President Obama’s FY2010 budget proposal includes a number of components of reform. It would establish a $630 billion reserve fund for health reform, offset by increased taxes on wealthier Americans and efficiencies found elsewhere in the health care system. So far, budgets passed by the House and Senate support parts of Obama’s health reform agenda, but differ on how to pay for it.
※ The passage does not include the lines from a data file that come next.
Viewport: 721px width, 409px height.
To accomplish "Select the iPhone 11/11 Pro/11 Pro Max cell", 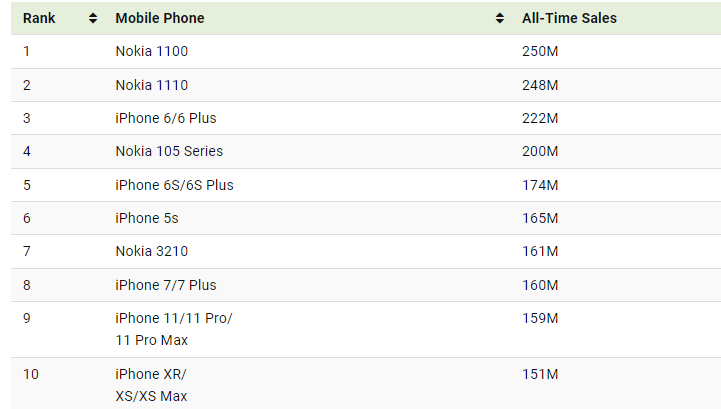I will point(173,329).
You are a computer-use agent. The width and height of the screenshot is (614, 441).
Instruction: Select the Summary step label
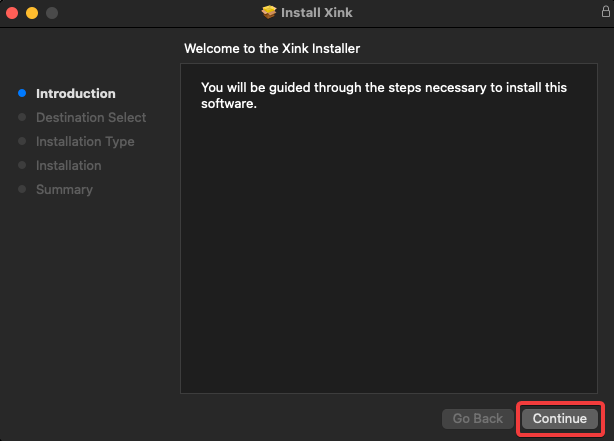pyautogui.click(x=64, y=190)
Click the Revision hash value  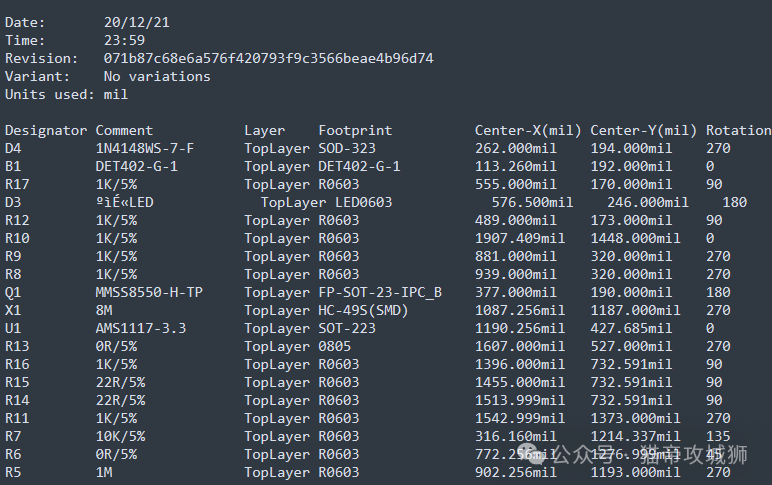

Obama’s budget proposal also calls for major changes in areas of health programs, law, regulation, or practice such as reduced payments to private Medicare plans achieved through a competitive bidding system, lower prescription drug prices for federal health programs, expansion of comparative effectiveness research, and accelerated use of electronic health records.

Though not part of Obama’s budget, creeping into the debate is the idea of partially removing the tax deductibility of employer-provided health benefits. Doing so could provide a way to pay the expected one-trillion dollar cost of comprehensive health reform.

I’ve only touched on a few of the more controversial issues related to health reform. In future posts I expect to comment further on them as they arise in the debate. To lay the groundwork for those pertaining to Medicare (e.g., competitive bidding, drug price negotiation), in an upcoming series of posts I will summarize and explain the structure and payment systems of that large and important health care program.